** BEGIN AVAILABLE DATA **

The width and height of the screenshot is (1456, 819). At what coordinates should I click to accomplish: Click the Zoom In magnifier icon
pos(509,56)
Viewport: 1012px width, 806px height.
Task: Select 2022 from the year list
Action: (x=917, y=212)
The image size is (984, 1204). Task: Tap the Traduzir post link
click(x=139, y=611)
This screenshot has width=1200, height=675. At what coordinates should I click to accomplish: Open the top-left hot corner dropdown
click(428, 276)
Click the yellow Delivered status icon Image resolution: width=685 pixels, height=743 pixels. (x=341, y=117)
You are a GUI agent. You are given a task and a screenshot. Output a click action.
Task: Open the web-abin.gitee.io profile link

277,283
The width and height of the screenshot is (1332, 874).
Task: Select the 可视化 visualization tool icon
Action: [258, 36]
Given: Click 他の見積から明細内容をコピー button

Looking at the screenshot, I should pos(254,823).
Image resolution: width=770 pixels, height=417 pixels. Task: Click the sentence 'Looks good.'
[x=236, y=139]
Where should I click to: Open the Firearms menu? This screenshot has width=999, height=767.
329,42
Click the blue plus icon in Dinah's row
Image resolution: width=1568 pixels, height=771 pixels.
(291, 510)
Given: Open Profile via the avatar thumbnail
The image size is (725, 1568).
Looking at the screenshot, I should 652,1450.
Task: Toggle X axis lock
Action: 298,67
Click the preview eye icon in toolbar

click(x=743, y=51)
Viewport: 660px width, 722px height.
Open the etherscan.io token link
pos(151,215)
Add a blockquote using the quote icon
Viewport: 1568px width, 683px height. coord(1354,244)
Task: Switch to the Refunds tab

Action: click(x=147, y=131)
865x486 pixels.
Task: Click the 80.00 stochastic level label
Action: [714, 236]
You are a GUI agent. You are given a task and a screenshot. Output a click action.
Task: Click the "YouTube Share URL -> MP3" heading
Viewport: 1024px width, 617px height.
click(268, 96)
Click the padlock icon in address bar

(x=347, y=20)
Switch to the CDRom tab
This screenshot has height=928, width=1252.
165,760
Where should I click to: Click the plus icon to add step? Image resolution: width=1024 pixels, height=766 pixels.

** END AVAILABLE DATA **

§ EXERCISE: Please gather every line of the material above that contains the word "what", and copy each of those lines in full.

§ OUTPUT FOR THIS TASK:
The width and height of the screenshot is (1456, 819). At what coordinates should I click to accomplish: Click the Zoom In magnifier icon
This screenshot has width=1200, height=675. At what coordinates should I click to accomplish: Open the top-left hot corner dropdown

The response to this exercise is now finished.